Melalui fenomena civil society yang ada di Indonesia pada saat ini, dapat kita simpulkan
bahwa civil society merupakan suatu wadah bagi masyarakat yang terfokus pada suatu bidang
atau beberapa bidang permasalahan dalam masyarakat, sehingga melalui perkumpulan tersebut
dapat menghasilkan program-program atau solusi bagi permasalahan yang ada. Oleh karena itu,
civil society melakukan advokasi dan bekerjasama dengan pemerintah. Kini, civil society
mengalami pergeseran makna, peran-perannya yang ditujukan untuk menunjang demokrasi
senantiasa disertai oleh muatan-muatan politis yang mencedrai nilai-nilai mendasar dalam
terbentuknya civil society. Dengan demikian, pemaknaan civil society akan senantiasa dinamis
dalam prosesnya.

Daftar Pustaka :
Hall, j. A. (1995). Civil Society : Theory, History, Comparison. Cambridge: Polity Press.
Uften, M. B. (2009). Democratization in Post-Suharto Indonesia. London: Routledge.
Parekh, B. (2004). Putting Civil Society in Its Place. In M. Glasius, D. Lewis, & H. Seckinelgin,
Exploring Civil Society: Political and Cultural Contexts (pp. 14-23). London and New York:
Routledge.

Kaldor, M. (2004). Globalization and Civil Society. In M. Glasius, D. Lewis, & H. Seckinelgin,
Exploring Civil Society: Political and Cultural Contexts (pp. 168-174).
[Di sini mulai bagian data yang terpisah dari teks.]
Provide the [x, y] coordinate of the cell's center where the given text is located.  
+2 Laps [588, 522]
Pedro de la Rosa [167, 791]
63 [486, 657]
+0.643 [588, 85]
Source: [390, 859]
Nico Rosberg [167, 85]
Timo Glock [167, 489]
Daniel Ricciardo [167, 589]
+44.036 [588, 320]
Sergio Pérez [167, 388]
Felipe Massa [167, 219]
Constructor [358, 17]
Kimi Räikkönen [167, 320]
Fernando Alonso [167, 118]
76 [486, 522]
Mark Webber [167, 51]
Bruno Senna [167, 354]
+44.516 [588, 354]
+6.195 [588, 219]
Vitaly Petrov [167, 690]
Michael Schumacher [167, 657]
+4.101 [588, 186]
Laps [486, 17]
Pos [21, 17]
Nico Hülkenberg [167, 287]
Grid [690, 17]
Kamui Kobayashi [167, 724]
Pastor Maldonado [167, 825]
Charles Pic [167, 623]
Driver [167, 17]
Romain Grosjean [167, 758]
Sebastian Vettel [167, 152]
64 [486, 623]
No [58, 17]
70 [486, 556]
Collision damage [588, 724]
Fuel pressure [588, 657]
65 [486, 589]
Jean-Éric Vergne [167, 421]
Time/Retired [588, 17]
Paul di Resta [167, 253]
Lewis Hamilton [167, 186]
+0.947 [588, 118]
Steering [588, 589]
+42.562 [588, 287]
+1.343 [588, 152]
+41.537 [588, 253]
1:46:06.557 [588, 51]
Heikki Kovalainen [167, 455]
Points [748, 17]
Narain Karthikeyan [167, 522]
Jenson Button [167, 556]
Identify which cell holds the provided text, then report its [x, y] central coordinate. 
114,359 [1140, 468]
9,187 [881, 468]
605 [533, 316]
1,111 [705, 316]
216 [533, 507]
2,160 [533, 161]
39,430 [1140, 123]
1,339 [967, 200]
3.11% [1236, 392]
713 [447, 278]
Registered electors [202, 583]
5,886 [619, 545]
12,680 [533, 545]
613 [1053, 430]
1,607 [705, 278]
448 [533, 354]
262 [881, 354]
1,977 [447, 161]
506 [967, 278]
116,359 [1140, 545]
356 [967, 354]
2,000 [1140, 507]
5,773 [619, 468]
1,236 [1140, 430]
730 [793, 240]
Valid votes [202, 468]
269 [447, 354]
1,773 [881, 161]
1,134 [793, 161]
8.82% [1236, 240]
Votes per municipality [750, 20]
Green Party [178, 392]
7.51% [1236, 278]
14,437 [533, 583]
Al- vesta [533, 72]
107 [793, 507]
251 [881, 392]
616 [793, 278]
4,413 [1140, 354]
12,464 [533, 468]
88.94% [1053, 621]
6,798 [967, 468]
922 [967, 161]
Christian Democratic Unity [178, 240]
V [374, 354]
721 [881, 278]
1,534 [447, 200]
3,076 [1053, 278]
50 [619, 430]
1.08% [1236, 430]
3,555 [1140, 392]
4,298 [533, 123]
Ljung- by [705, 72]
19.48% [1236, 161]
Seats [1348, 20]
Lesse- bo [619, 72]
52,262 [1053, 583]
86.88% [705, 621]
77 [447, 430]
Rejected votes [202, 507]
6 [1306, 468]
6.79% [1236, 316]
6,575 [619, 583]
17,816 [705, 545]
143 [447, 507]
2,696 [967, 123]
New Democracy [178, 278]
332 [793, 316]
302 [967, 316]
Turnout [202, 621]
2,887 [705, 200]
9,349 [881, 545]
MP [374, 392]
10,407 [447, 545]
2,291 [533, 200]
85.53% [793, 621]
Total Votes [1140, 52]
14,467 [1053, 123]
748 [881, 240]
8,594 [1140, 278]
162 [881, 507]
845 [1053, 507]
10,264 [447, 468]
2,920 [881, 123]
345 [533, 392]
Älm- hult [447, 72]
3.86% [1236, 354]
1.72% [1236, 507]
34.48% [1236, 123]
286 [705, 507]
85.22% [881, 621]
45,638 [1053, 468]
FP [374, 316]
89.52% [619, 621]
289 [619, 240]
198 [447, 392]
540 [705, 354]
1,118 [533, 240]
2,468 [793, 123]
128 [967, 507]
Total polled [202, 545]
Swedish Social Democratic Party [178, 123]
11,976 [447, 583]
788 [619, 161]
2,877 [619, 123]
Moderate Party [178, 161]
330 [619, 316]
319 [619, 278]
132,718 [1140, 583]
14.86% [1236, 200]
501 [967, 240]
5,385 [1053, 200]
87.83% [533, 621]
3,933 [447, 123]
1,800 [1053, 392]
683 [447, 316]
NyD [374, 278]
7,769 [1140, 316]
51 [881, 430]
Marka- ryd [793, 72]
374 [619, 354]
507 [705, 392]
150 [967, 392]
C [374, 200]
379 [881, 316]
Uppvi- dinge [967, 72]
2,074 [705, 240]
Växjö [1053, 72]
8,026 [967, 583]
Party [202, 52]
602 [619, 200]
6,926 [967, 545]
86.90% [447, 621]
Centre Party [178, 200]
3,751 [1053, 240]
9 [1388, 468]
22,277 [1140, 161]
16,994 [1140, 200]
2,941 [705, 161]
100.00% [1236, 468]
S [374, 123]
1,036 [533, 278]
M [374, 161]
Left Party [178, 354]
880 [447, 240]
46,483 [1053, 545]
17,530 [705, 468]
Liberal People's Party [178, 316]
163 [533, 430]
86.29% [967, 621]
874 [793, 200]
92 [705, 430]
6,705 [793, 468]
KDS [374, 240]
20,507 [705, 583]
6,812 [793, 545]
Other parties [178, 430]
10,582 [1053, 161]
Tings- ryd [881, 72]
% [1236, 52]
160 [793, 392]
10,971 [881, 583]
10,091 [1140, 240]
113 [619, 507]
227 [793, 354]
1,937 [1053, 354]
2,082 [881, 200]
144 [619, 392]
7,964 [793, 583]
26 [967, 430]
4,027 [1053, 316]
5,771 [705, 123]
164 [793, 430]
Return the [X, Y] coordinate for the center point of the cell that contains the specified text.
London and New York:
Routledge.
White, G. 1996, 'Civil Society, Democratization and Development', in Democratization in the
South: The Jagged Wave, eds R. Luckham & G. White, Manchester University Press, New York,
pp. 178-219.
Lele, J., & Quadir, F. (2004). Introduction: Democracy and Development in Asia in the 21st
Century: In Search of Popular Democratic Alternatives. In J. Lele, & F. Quadir, Democracy and
Civil Society in Asia (Vol. 2, pp. 1-31). Hampshire and New York: Palgrave Macmillan.